Rose of Thanks raising money to send veterans, families to see Katy Perry

The goal of University City-based A Rose of Thanks is to send cards, personalized by family and friends, to soldiers. But the group also tries to make soldiers’ dreams come true.

A Rose of Thanks founder and University City resident Matthew Hunt has been collaborating with singer Katy Perry’s management to get good seats for soldiers to see Perry’s Oct. 11 show in Houston.

In January, Stars and Stripes magazine wrote about the ticket giveaway.

“When Stars and Stripes picked up our article, we were giving away two tickets,” Hunt said. “But now, the list has grown to 12.”

The guest list started growing when Hunt received a request from veteran Ross Cox in Abilene, Texas, asking that Jason Grubb, a friend and soldier who also lives in Texas, attend Perry’s concert, Hunt said.

Cox said Grubb, who was deployed in Afghanistan earlier this year, is such a huge fan of Perry’s he named his truck Katy, Hunt said.

Hunt invited Grubb and his family to attend the show. Hunt invited Cox and his family, as well, putting the number of people who will attend the concert to 12, Hunt said. Hunt, who also plans to attend, said he will take the group out to dinner before.

To pay for the tickets, A Rose of Thanks is accepting donations on its Go Fund Me page.

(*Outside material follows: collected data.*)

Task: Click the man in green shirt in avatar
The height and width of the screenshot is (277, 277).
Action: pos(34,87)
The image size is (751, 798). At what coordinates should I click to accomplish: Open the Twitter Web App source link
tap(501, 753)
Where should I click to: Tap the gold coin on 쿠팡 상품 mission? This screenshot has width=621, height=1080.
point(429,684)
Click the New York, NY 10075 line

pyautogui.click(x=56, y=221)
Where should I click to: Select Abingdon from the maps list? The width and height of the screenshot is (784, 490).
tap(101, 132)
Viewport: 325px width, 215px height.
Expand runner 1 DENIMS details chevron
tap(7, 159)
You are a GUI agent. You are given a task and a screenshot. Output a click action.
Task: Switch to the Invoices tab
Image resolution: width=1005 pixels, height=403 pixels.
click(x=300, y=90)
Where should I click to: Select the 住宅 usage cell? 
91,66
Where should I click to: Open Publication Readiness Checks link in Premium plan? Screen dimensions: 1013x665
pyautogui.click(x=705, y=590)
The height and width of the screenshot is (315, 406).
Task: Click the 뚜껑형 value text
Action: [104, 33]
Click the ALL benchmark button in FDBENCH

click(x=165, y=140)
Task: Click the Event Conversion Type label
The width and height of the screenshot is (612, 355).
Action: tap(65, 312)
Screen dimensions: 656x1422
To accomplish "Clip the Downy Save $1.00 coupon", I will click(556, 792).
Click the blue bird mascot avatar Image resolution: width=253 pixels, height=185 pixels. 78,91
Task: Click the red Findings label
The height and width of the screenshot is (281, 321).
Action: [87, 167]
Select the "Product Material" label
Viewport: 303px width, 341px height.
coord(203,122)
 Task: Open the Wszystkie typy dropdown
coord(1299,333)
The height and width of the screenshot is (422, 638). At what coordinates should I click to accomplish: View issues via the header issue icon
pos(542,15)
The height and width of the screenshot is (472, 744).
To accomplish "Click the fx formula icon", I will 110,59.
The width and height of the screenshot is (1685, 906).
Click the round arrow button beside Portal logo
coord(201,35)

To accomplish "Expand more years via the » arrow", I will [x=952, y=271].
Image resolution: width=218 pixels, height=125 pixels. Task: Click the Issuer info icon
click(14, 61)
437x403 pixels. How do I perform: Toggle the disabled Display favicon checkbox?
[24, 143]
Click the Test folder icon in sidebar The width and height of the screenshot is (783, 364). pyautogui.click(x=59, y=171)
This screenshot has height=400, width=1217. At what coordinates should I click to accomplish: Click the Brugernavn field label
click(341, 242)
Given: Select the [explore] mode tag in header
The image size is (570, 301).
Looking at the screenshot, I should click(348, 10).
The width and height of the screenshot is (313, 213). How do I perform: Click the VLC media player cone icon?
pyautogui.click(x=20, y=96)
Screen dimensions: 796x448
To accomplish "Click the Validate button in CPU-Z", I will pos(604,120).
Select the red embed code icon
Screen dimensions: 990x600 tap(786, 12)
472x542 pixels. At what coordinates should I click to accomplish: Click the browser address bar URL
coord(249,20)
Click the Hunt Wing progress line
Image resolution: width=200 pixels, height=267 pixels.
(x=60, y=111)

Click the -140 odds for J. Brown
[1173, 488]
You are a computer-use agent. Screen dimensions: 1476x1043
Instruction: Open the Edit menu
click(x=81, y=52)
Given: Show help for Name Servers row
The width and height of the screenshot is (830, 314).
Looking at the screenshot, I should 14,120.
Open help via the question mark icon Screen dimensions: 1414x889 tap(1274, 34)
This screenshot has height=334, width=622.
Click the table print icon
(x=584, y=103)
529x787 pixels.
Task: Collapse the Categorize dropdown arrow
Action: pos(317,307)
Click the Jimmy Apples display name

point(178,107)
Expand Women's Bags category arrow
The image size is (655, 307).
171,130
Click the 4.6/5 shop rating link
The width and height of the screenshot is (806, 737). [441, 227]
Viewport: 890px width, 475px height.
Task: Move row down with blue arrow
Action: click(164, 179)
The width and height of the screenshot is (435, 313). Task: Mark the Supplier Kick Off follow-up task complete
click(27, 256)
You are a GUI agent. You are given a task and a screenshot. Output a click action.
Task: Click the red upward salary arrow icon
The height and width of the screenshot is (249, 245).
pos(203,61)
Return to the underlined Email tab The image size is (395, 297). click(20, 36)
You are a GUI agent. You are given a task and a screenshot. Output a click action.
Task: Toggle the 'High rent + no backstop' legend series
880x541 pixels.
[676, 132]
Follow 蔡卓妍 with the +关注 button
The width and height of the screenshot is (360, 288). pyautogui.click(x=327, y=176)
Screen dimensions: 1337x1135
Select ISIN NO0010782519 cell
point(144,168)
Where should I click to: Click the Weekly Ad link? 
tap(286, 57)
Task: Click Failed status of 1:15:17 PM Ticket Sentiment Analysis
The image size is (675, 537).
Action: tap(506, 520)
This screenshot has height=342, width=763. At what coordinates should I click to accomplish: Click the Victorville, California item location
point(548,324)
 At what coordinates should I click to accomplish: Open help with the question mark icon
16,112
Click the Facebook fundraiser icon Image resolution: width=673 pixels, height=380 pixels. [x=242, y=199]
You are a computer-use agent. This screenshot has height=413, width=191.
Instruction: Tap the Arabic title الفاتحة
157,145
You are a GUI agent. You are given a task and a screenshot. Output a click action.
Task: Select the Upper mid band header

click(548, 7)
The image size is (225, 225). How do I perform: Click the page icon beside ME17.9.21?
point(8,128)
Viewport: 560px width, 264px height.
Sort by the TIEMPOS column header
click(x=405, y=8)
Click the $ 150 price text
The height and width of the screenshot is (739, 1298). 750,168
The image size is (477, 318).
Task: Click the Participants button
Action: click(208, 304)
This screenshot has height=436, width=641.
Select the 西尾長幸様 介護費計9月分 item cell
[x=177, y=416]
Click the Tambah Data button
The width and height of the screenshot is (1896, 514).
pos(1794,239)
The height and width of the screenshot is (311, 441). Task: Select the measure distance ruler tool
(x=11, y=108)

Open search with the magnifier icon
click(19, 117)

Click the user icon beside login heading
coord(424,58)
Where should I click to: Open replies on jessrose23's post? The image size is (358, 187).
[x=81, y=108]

“We’re doing this because we believe in Katy’s message,” Hunt said. “Her saying is, ‘Let the Light In,’ and I want to help share that (positive message).”

Hunt, who is also a veteran, founded A Rose of Thanks eight years ago, after he was robbed at gunpoint in Charlotte for the second time in nine months. While working as a Domino’s delivery man, Hunt was approached by a man who told him to empty his pockets and hand over the keys to his Mustang.

“I lost my money and my car that night, but I still had my life,” Hunt said, “With that, I decided I wanted to give to others.”

Hunt’s organization has touched thousands of lives with more than 40,000 cards and 100 care packages sent to troops, Hunt said.

“It’s not rocket science to make a difference.”